Königsberg
Königsberg (German: [ˈkøːnɪçsbɛʁk] , lit. 'King's mountain', Polish: Królewiec, Lithuanian: Karaliaučius, Russian: Кёнигсберг, romanized: Kyonigsberg) is the historic German and Prussian name of the medieval city that is now Kaliningrad, Russia. The city was founded in 1255 on the site of the small Old Prussian settlement Twangste[3] by the Teutonic Knights during the Baltic Crusades. It was named in honour of King Ottokar II of Bohemia, who led a campaign against the pagan Old Prussians, a Baltic tribe.[4]
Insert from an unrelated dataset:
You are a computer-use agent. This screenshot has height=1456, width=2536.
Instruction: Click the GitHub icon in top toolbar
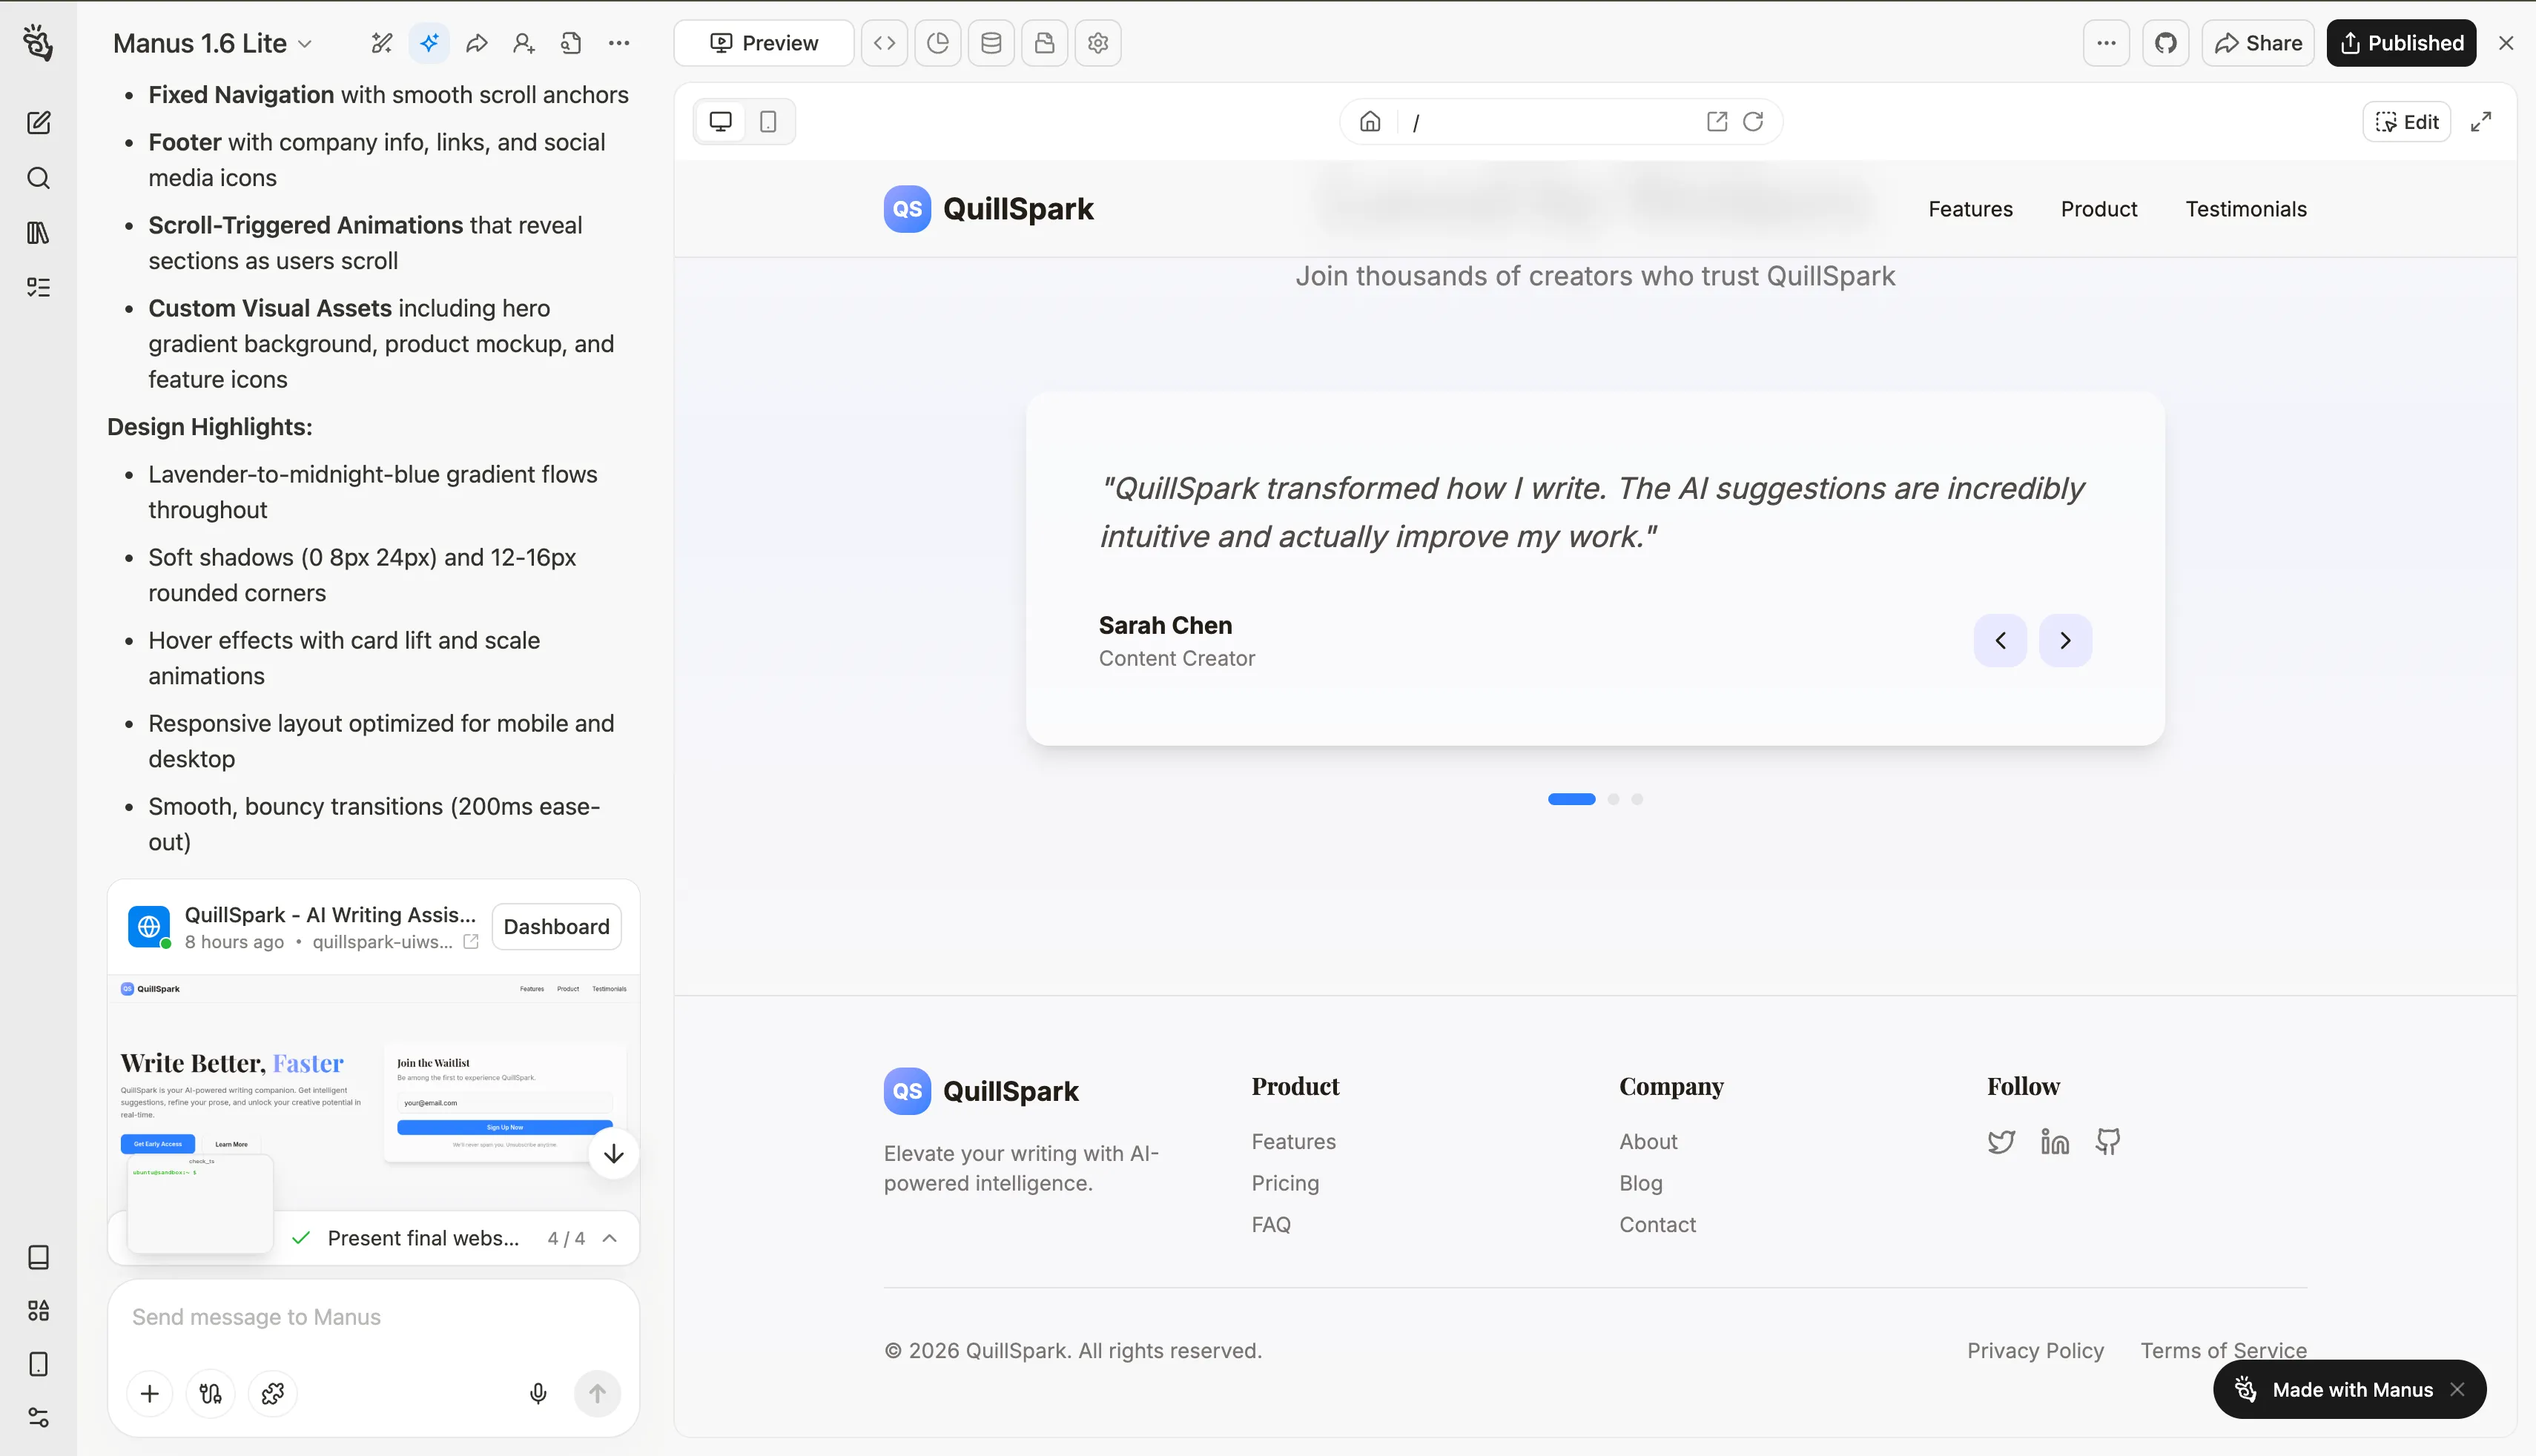click(x=2165, y=43)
This article is about the city before 1945. For after 1945, see Kaliningrad. For other uses, see Königsberg (disambiguation).Coordinates
1255
1945
State of the Teutonic Order, Poland, Prussia, Russia, Germany
A Baltic port city, it successively became the capital of the Królewiec Voivodeship, State of the Teutonic Order, the Duchy of Prussia and the provinces of East Prussia and Prussia. Königsberg remained the coronation city of the Prussian monarchy from 1701 onwards, though the capital was Berlin. From the thirteenth to the twentieth centuries on, the inhabitants spoke predominantly German, although the city also had a profound influence upon the Lithuanian and Polish cultures. It was a publishing center of Lutheran literature, including the first Polish translation of the New Testament, printed in the city in 1551, the first book in Lithuanian and the first Lutheran catechism, both printed in Königsberg in 1547.
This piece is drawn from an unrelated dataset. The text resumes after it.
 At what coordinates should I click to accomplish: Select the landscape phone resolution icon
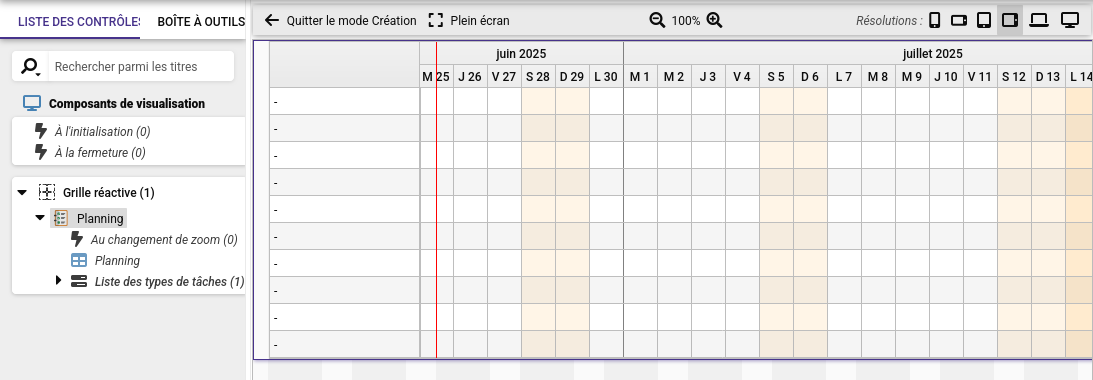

A university city, home of the Albertina University (founded in 1544), Königsberg developed into an important German intellectual and cultural center, being the residence of Simon Dach, Immanuel Kant, Käthe Kollwitz, E. T. A. Hoffmann, David Hilbert, Agnes Miegel, Hannah Arendt, Michael Wieck, and others. It was the easternmost large city in Germany until World War II. Between the wars, it was in the exclave of East Prussia, separated from Germany by the Polish Corridor.
The city was heavily damaged by Allied bombing in 1944 and during the Battle of Königsberg in 1945, when it was occupied by the Red Army. The Potsdam Agreement of 1945 placed it provisionally under Soviet administration, and it was annexed by the Soviet Union on 9 April 1945. Its small Lithuanian population was allowed to remain, but the Germans were expelled, the city being largely repopulated with Russians and, to a lesser degree, Ukrainians and Belarusians from the Soviet Union after the ethnic cleansing. It was renamed Kaliningrad in 1946, in honour of Soviet Communist functionary Mikhail Kalinin. The city's historic centre was subsequently demolished by the Soviet government.[1][2][5][6][7]
It is now the capital of Russia's Kaliningrad Oblast, an exclave bordered in the north by Lithuania and in the south by Poland. In the Final Settlement treaty of 1990, Germany renounced all claims to the city.
Name[edit]
The first mention of the present-day location in chronicles indicates it as the place of a village of fishermen and hunters. When the Teutonic Order began the Baltic Crusades, they built a wooden fortress, and later a stone fortress, calling it "Conigsberg", which later morphed into "Königsberg". The literal meaning of this is 'King's mountain', in apparent honour of King Ottokar II of Bohemia,[4] who led one of the Teutonic campaigns.
In Polish, it is called Królewiec, in Lithuanian Karaliaučius (calques of the original German name).[8]